Friday, February 13, 2009
Ways of seeing
So I came back, from outer space to find you here with that puzzled look upon your face I should've developed ... a better way of seeing perhaps. I was in Bath breakfasting in a snooty hotel, eating pineapples finely sliced accompanied by a blob of yogurt. I was sitting alone and the waitress put down the coffee pot and milk, white and silver against the red tablecloth. The coffee pot, metal finished and angular sat like the Chrysler Building amongst the lowly crockery and condiments. A merry go round of jam and marmalade played at a safe distance and the round toast cracked in a shiny rack. It all looked so nice and was accidentally composed so well it was a shame to pick up or disturb anything, but I did eventually. I skipped the cooked offerings however and allowed simplicity, cold fruit and warm toast to set me up for the rest of the day.
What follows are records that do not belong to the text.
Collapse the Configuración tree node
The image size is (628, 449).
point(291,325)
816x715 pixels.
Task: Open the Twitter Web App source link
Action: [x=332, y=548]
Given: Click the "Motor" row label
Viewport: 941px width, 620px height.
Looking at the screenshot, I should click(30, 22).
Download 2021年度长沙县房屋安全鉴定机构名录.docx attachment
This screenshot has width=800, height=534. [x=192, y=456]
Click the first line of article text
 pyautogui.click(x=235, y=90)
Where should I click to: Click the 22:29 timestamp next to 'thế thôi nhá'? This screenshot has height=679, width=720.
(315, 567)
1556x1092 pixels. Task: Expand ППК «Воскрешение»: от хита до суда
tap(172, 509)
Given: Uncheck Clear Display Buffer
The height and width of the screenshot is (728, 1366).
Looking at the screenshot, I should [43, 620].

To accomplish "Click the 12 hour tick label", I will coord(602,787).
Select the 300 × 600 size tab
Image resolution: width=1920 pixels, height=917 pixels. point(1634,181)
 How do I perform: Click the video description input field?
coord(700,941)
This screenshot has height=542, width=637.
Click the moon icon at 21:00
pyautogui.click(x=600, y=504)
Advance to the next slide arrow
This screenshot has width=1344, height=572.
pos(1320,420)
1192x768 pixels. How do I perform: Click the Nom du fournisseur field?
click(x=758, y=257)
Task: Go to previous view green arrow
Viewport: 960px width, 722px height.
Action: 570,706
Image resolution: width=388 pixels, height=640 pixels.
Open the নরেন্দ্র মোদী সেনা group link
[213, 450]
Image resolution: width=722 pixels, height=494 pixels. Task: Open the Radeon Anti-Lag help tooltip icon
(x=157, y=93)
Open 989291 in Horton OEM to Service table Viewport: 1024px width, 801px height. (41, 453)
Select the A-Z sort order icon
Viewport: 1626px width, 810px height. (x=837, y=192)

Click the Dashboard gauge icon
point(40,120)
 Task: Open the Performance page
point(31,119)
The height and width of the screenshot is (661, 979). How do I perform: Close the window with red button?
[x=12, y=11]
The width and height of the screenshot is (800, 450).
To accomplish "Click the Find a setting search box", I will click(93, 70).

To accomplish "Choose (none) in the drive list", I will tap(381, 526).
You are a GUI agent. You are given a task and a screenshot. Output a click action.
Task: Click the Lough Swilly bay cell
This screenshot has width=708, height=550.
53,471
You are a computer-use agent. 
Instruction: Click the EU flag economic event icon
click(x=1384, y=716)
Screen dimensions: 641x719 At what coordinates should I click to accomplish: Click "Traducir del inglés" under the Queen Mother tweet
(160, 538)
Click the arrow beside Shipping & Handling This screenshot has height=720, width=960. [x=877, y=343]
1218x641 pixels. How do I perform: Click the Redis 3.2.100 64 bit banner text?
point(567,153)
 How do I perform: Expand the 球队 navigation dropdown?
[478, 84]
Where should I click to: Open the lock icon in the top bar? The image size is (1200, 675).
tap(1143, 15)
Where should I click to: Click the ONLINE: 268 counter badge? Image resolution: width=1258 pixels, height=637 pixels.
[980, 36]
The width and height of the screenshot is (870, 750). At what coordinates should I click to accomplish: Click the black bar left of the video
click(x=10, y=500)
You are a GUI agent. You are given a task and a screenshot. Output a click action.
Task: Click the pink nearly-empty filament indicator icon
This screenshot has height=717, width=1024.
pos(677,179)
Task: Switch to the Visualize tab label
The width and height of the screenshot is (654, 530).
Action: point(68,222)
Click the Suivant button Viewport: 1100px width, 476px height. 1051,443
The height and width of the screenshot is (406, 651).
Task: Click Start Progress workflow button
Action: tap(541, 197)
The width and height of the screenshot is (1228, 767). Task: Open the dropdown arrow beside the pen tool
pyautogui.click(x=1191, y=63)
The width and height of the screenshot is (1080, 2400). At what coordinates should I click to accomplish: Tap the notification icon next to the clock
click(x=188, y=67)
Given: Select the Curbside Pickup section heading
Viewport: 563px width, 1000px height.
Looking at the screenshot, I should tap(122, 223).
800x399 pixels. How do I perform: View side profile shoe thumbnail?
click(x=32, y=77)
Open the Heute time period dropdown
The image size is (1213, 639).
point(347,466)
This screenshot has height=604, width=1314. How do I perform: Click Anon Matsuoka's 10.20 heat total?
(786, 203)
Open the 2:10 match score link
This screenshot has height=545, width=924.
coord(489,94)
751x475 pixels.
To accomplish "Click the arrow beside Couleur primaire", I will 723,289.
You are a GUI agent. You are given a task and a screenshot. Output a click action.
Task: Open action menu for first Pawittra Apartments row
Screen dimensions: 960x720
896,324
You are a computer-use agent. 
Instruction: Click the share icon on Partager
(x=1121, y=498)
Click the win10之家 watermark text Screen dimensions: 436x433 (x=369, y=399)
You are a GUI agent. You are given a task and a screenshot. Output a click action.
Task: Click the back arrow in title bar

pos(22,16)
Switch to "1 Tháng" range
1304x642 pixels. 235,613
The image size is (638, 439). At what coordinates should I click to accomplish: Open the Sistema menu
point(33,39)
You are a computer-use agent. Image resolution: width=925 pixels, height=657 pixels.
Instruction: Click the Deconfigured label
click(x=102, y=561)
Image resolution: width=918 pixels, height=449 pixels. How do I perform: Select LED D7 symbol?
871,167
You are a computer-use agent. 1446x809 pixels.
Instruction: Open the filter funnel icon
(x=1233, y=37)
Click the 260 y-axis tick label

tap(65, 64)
It's about 25 years since I stayed in Bath, it was when I was at college for a short while, the Bath Stone buildings don't change but the traffic has gone from being bad to being in constant grid lock. Recycling efforts take the curious form of Waitrose bags filled with bottles and tat being hung from black iron railings like offerings to crow-gods or pirates. Eventually some truck with flashing amber eyes will pick them from their hangers like an over ripe and dirty harvest of fruit.
As I strolled around (not having been there for about five years) I became the anxious recorder and chronicler of change. What pubs had shut, or changed into bistros or cafes? No too many though they seemed quieter and more subdued, no smoke, fewer people and less laughter but a decent steak for £7.00 in the Huntsman in Orange Grove. High living indeed.
Thinking of how things are seen and recorded and catalogued, whether in the mind or physically by some system reminded me of points made in "The Delirious Museum", a book written a couple of years ago by an old friend, Calum Storrie. His dry eye for detail and the ironic juxtapositioning of world wide exhibitions and collections are well worth a scan.
Tuesday, February 10, 2009
Greggs have a word for it
We have a new kind of coal to burn, it turns into lava like lumps, it oozes together and forms new, hot, sticky shapes as it burns. It produces a bit extra smoke (?) and it seems to burn more intensely than the other stuff, hard to poke and air but then it needs less help in the combustion process. Then it cools and sets as brittle and hard as toffee and I chuck it into potholes in the road. That's just some of things I now know about coal, oh and the coal men deliver it.
Sunday, February 08, 2009
Bill Gates had a word for it
Feeling a little toxed up and needing a detox? Try blueberry juice, lemon pie, cream and a half bottle of red wine. That's all about food for today, next is laundry.